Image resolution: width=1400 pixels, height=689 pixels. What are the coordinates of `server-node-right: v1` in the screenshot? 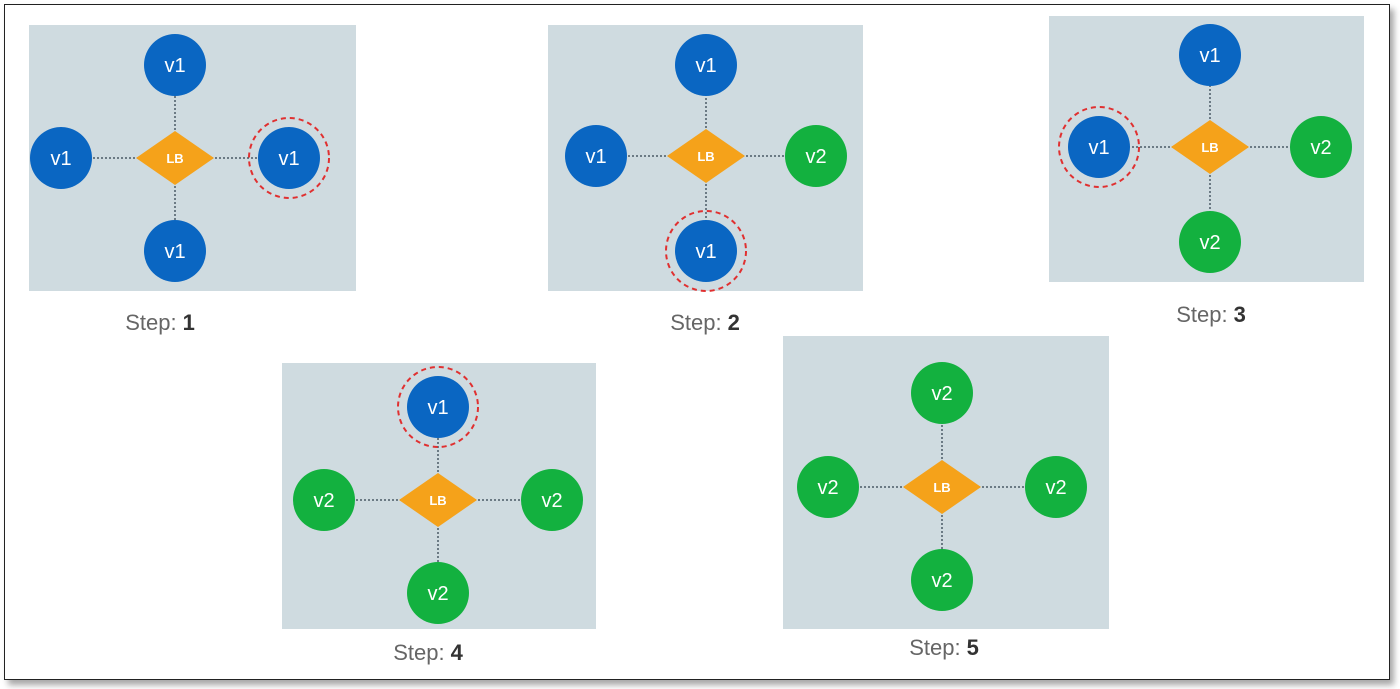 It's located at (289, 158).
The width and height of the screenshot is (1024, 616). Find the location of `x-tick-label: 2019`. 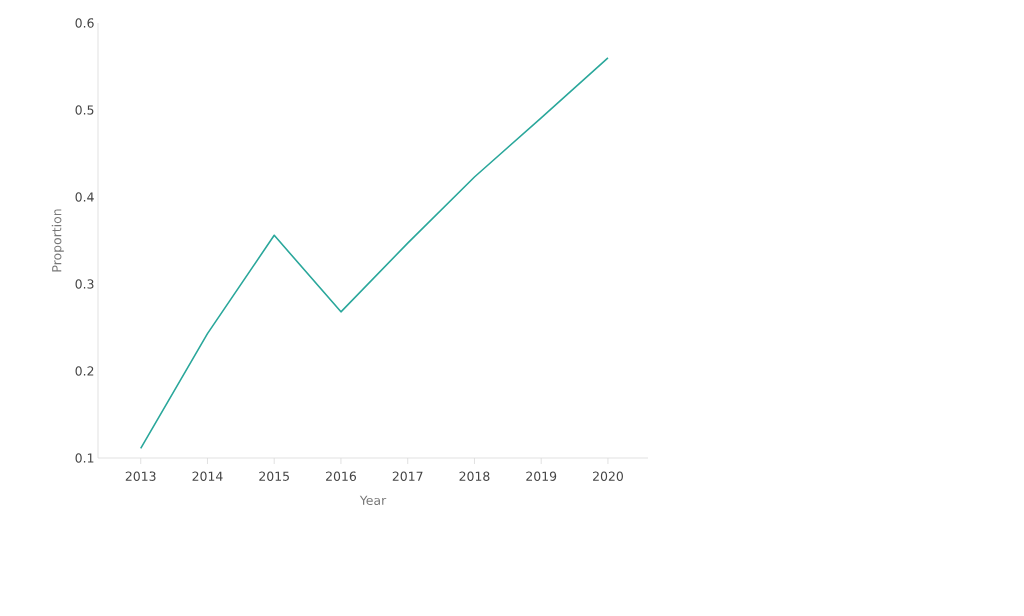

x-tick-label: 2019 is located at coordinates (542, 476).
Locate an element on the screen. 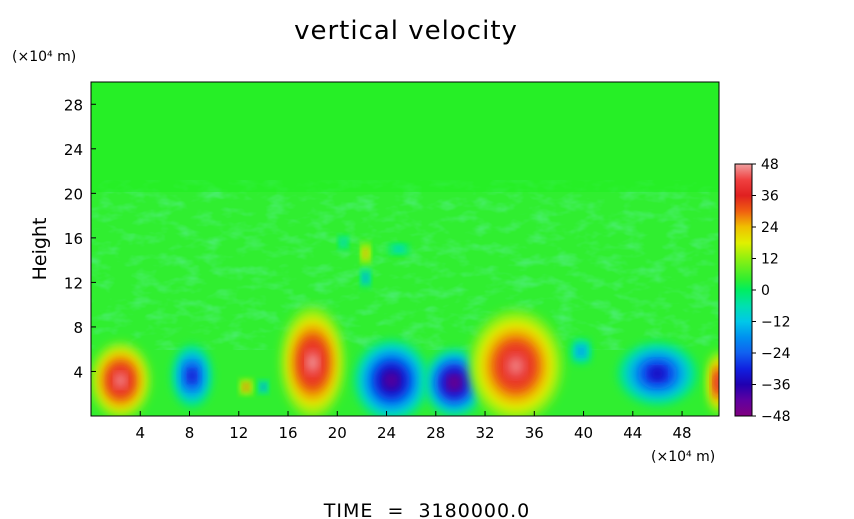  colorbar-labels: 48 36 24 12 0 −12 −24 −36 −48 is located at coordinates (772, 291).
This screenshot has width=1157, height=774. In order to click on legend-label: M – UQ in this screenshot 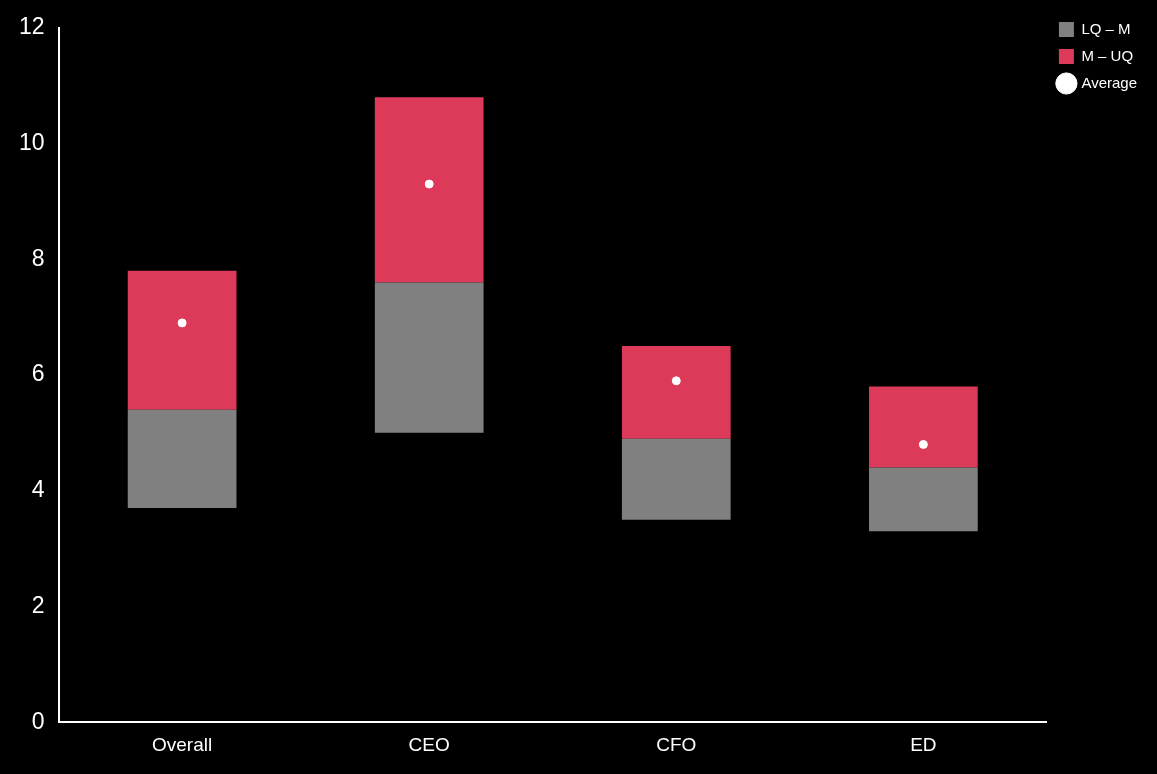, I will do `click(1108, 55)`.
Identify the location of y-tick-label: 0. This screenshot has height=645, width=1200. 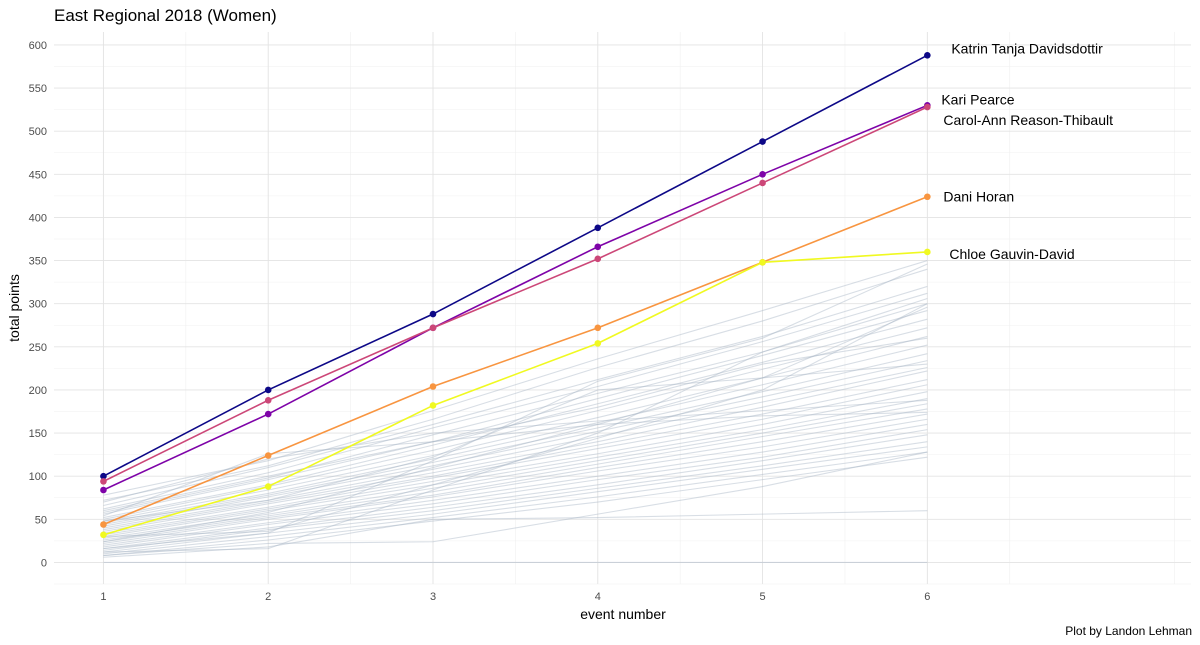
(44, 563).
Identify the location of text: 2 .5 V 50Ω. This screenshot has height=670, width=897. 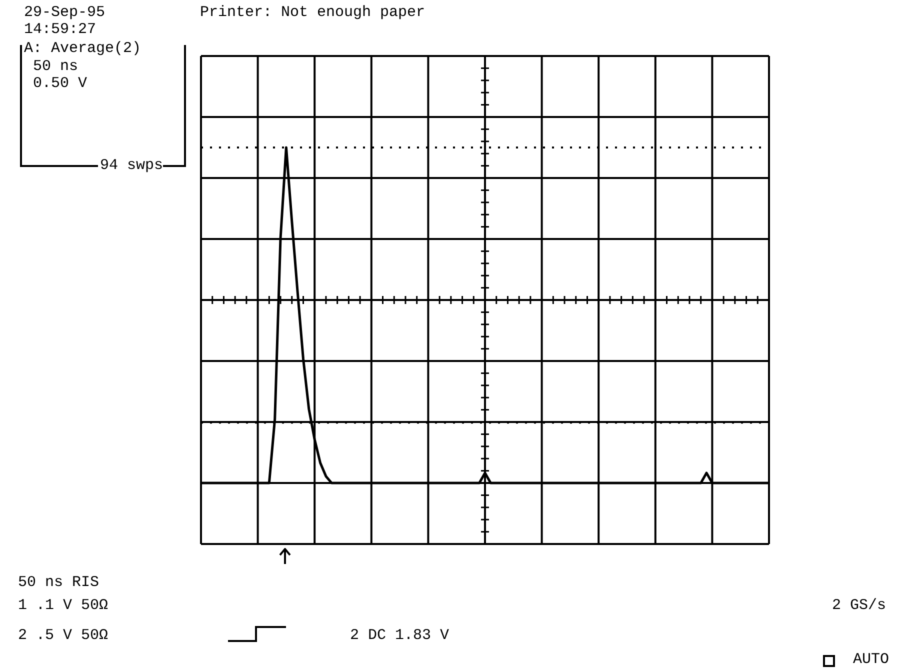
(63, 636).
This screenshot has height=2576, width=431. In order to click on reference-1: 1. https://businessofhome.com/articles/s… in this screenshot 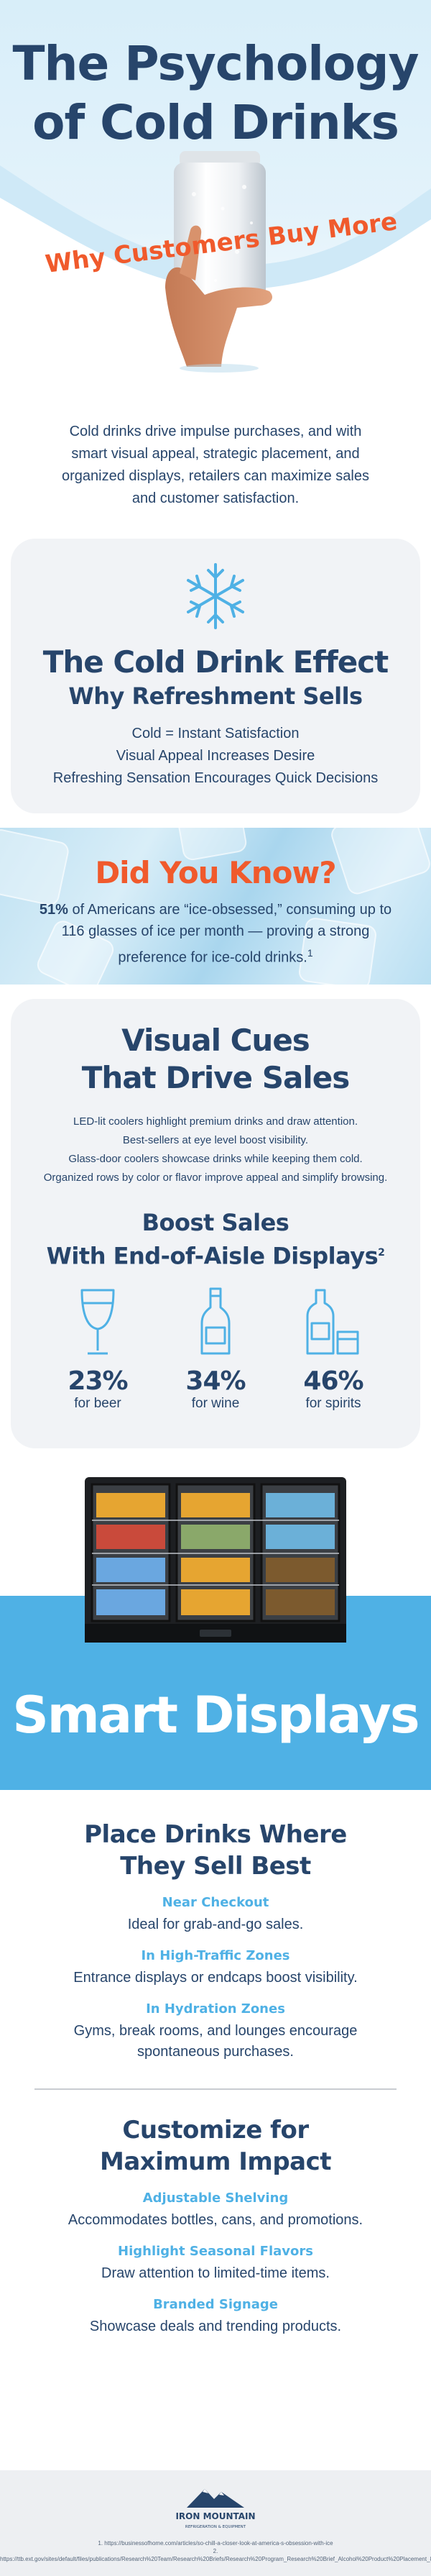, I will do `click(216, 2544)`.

### ACTION ITEM
Rewrite the stretch of the material from the line containing "The width and" through the line containing "x-tick-label: 2019 is" as a numbered list, skipping blank lines and leaving out the pictures.

### RESPONSE
1. The width and height of the screenshot is (1024, 616). Find the location of `x-tick-label: 2019`. 
2. x-tick-label: 2019 is located at coordinates (542, 476).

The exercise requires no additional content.